I expressed concern about bypassing my regular OB, this place is an hour away and what if there’s an emergency. I was told there is a Maternal Fetal Transport system that will come get us, where ever we are, helicopter if needed. I liked hearing that…like having my own personal bat signal. I also believe this hospital has the best NICU in my area and would be the best place to deliver. It’s a level 3 and I was told there is a neonatal doctor physically there 24/7. We go back in 3 weeks…which I know is good…it’s less than a month. But previously I’ve been spoiled by seeing the Sparks every week.
They are all three doing well. The smaller one seems to have caught up. This makes me happy. I can already feel this pregnancy advancing faster than my previous one.

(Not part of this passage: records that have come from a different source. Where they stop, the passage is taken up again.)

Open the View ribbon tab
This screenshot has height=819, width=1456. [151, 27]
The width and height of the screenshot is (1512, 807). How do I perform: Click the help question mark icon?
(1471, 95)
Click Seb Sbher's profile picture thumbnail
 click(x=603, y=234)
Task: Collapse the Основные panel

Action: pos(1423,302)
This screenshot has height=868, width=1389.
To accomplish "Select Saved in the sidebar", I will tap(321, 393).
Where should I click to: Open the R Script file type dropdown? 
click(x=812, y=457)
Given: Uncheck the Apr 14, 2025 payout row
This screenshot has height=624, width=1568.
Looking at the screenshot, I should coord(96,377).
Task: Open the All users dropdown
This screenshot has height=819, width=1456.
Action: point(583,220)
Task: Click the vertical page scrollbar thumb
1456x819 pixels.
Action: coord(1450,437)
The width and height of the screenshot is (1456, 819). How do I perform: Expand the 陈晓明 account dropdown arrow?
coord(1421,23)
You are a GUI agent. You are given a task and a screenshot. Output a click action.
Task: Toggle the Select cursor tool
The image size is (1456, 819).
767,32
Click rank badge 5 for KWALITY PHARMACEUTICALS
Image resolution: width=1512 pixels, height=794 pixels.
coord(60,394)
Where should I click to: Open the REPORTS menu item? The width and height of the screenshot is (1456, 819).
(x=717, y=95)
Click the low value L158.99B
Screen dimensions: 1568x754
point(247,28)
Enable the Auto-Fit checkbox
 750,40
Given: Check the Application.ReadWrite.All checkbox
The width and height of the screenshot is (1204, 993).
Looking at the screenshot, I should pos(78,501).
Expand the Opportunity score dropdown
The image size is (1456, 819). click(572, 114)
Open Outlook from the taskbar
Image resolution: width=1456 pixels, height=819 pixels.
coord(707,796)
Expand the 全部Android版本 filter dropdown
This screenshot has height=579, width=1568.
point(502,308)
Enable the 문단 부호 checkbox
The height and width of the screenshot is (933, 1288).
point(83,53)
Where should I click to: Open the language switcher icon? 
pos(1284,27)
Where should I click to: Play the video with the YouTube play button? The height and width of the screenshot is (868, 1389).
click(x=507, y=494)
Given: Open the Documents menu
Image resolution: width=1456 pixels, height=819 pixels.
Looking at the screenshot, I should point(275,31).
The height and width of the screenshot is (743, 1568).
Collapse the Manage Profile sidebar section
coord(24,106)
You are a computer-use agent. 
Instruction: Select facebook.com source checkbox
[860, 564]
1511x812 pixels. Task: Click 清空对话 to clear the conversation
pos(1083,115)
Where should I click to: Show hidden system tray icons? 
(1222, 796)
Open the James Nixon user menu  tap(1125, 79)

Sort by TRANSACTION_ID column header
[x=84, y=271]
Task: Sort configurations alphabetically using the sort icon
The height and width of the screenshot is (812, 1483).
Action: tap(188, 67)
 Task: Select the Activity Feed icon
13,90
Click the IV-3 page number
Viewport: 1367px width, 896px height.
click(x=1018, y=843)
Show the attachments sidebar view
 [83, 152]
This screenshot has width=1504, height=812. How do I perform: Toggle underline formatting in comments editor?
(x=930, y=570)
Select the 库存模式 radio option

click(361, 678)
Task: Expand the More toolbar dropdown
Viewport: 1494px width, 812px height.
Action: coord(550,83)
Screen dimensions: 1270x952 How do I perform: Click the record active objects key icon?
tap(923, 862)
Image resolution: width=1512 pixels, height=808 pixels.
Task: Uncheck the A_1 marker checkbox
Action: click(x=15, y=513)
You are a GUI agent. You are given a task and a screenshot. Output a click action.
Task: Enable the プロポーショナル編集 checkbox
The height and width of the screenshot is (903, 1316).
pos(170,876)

They are already pushing on me some days and every day I feel them siphoning off of me….my energy and nutrition. I cherish feeling that… but …. I wish I weren’t so scared. Mom just told me she wished I would glow like I did with my Sweet Pea. Don’t get me wrong I’m enjoying every single moment. But also every single moment I’m terrified that I will lose them all because I wasn’t strong enough to sacrifice one. I also worry about money a lot. In whatever form, be it babysitter or daycare or something else, I figure childcare will cost about half my income and I’m not sure we can make it on the other half alone. Mom already wants to talk about adding on to my small home but I know that just will not be possible.
I’m hoping that as time goes on these fears will quiet. We’ve done alright so far and I should just go on the thinking we will continue to do so.
Working on the premise that the average triplets come at 33 weeks or so and are by then developed enough to survive outside….9 weeks down … 24 to go.